▶ _Task statement_:
With nothing left out, give the data back exactly.

::::::

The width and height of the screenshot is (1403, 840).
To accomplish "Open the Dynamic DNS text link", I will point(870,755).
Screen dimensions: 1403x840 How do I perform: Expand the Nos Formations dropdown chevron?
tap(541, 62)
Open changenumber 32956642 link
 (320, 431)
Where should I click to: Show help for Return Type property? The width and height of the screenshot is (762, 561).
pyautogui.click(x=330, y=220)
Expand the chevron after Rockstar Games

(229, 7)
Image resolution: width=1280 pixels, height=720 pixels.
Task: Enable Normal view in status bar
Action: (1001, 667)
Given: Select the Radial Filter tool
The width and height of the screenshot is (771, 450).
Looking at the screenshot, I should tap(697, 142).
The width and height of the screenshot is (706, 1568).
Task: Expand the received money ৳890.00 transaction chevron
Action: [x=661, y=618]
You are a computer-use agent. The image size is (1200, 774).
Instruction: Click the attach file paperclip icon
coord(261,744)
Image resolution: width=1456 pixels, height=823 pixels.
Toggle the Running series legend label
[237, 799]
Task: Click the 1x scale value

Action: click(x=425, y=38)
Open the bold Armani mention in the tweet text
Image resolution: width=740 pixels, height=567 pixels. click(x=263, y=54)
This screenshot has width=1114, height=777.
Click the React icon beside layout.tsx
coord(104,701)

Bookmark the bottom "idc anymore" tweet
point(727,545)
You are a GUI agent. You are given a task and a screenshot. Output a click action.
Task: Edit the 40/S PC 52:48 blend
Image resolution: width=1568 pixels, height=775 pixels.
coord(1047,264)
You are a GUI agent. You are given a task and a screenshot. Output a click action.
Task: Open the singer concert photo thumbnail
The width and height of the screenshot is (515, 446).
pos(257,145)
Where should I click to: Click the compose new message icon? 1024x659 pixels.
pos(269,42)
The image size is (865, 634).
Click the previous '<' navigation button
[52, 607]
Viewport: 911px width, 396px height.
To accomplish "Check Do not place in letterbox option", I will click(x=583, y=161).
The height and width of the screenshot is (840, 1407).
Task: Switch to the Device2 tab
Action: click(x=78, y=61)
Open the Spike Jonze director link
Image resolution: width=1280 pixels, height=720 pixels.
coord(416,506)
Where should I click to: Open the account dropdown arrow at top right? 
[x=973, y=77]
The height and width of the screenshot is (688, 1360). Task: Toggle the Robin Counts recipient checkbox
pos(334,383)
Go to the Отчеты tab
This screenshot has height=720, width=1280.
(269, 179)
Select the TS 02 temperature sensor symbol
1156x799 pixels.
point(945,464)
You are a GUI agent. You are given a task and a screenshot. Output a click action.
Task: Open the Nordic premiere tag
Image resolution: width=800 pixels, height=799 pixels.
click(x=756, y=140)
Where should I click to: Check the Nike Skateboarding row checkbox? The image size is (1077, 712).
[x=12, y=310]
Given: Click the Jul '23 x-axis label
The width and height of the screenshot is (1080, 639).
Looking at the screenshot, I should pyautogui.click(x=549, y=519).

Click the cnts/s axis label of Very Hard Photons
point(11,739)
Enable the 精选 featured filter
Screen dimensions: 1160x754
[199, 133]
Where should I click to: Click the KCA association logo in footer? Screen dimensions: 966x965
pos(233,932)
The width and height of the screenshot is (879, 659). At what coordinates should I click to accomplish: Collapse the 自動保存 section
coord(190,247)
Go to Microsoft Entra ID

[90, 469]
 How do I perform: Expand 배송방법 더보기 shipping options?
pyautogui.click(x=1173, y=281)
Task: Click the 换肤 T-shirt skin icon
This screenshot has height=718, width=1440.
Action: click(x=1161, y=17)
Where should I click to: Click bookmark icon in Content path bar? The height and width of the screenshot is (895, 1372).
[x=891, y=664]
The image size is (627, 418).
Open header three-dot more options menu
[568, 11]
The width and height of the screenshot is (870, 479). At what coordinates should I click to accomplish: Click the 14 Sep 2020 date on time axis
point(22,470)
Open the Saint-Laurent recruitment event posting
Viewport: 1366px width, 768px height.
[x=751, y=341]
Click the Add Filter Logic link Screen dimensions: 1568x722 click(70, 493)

::::::

▶ _Result of the exercise_:
The width and height of the screenshot is (1403, 840).
To accomplish "Open the Dynamic DNS text link", I will point(870,755).
Screen dimensions: 1403x840 How do I perform: Expand the Nos Formations dropdown chevron?
tap(541, 62)
Open changenumber 32956642 link
 (320, 431)
Where should I click to: Show help for Return Type property? The width and height of the screenshot is (762, 561).
pyautogui.click(x=330, y=220)
Expand the chevron after Rockstar Games

(229, 7)
Image resolution: width=1280 pixels, height=720 pixels.
Task: Enable Normal view in status bar
Action: (1001, 667)
Given: Select the Radial Filter tool
The width and height of the screenshot is (771, 450).
Looking at the screenshot, I should tap(697, 142).
The width and height of the screenshot is (706, 1568).
Task: Expand the received money ৳890.00 transaction chevron
Action: [x=661, y=618]
You are a computer-use agent. The image size is (1200, 774).
Instruction: Click the attach file paperclip icon
coord(261,744)
Image resolution: width=1456 pixels, height=823 pixels.
Toggle the Running series legend label
[237, 799]
Task: Click the 1x scale value

Action: click(x=425, y=38)
Open the bold Armani mention in the tweet text
Image resolution: width=740 pixels, height=567 pixels. click(x=263, y=54)
This screenshot has width=1114, height=777.
Click the React icon beside layout.tsx
coord(104,701)

Bookmark the bottom "idc anymore" tweet
point(727,545)
You are a GUI agent. You are given a task and a screenshot. Output a click action.
Task: Edit the 40/S PC 52:48 blend
Image resolution: width=1568 pixels, height=775 pixels.
coord(1047,264)
You are a GUI agent. You are given a task and a screenshot. Output a click action.
Task: Open the singer concert photo thumbnail
The width and height of the screenshot is (515, 446).
pos(257,145)
Where should I click to: Click the compose new message icon? 1024x659 pixels.
pos(269,42)
The image size is (865, 634).
Click the previous '<' navigation button
[52, 607]
Viewport: 911px width, 396px height.
To accomplish "Check Do not place in letterbox option", I will click(x=583, y=161).
The height and width of the screenshot is (840, 1407).
Task: Switch to the Device2 tab
Action: click(x=78, y=61)
Open the Spike Jonze director link
Image resolution: width=1280 pixels, height=720 pixels.
coord(416,506)
Where should I click to: Open the account dropdown arrow at top right? 
[x=973, y=77]
The height and width of the screenshot is (688, 1360). Task: Toggle the Robin Counts recipient checkbox
pos(334,383)
Go to the Отчеты tab
This screenshot has height=720, width=1280.
(269, 179)
Select the TS 02 temperature sensor symbol
1156x799 pixels.
point(945,464)
You are a GUI agent. You are given a task and a screenshot. Output a click action.
Task: Open the Nordic premiere tag
Image resolution: width=800 pixels, height=799 pixels.
click(x=756, y=140)
Where should I click to: Check the Nike Skateboarding row checkbox? The image size is (1077, 712).
[x=12, y=310]
Given: Click the Jul '23 x-axis label
The width and height of the screenshot is (1080, 639).
Looking at the screenshot, I should pyautogui.click(x=549, y=519).

Click the cnts/s axis label of Very Hard Photons
point(11,739)
Enable the 精选 featured filter
Screen dimensions: 1160x754
[199, 133]
Where should I click to: Click the KCA association logo in footer? Screen dimensions: 966x965
pos(233,932)
The width and height of the screenshot is (879, 659). At what coordinates should I click to accomplish: Collapse the 自動保存 section
coord(190,247)
Go to Microsoft Entra ID

[90, 469]
 How do I perform: Expand 배송방법 더보기 shipping options?
pyautogui.click(x=1173, y=281)
Task: Click the 换肤 T-shirt skin icon
This screenshot has height=718, width=1440.
Action: click(x=1161, y=17)
Where should I click to: Click bookmark icon in Content path bar? The height and width of the screenshot is (895, 1372).
[x=891, y=664]
The image size is (627, 418).
Open header three-dot more options menu
[568, 11]
The width and height of the screenshot is (870, 479). At what coordinates should I click to accomplish: Click the 14 Sep 2020 date on time axis
point(22,470)
Open the Saint-Laurent recruitment event posting
Viewport: 1366px width, 768px height.
[x=751, y=341]
Click the Add Filter Logic link Screen dimensions: 1568x722 click(70, 493)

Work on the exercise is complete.